**WHAT IS ASKED:**
Return every line of the listing that contains the word "icon", matching case exactly.
┌──
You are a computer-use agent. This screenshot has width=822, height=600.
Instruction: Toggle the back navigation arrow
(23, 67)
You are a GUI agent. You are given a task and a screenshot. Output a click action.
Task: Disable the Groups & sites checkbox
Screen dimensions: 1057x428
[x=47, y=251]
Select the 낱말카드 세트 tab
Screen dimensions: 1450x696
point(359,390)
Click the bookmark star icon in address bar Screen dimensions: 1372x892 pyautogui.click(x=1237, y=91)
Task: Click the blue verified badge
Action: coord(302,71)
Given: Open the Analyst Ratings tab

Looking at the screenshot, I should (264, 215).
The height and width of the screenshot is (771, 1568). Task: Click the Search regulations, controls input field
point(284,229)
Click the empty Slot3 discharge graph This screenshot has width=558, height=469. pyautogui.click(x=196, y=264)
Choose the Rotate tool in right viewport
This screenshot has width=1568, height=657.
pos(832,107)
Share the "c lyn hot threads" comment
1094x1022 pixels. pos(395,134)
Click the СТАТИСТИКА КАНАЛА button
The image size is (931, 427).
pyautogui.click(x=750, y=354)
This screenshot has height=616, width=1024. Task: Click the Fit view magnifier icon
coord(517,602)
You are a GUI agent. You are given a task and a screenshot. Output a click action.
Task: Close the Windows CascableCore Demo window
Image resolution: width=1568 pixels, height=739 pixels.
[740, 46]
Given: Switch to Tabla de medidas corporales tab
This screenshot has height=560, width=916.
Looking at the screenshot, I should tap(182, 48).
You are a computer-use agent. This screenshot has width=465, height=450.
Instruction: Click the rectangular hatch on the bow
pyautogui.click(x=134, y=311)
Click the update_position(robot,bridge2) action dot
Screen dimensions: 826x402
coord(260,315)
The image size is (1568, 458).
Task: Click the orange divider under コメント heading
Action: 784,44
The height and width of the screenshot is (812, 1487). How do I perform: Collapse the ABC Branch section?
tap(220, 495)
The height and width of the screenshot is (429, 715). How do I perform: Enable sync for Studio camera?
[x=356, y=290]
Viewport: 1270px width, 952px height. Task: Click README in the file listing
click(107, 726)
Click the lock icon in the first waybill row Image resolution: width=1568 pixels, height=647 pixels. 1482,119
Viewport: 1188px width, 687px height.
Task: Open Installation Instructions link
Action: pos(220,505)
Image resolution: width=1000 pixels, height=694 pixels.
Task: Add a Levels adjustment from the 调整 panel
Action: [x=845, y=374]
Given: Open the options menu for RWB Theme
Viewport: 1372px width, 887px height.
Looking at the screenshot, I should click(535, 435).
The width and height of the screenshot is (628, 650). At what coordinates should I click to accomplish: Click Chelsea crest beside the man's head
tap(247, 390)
└──
**COMPLETED TASK:**
Click the bookmark star icon in address bar Screen dimensions: 1372x892 pyautogui.click(x=1237, y=91)
This screenshot has height=616, width=1024. Task: Click the Fit view magnifier icon
Click the lock icon in the first waybill row Image resolution: width=1568 pixels, height=647 pixels. 1482,119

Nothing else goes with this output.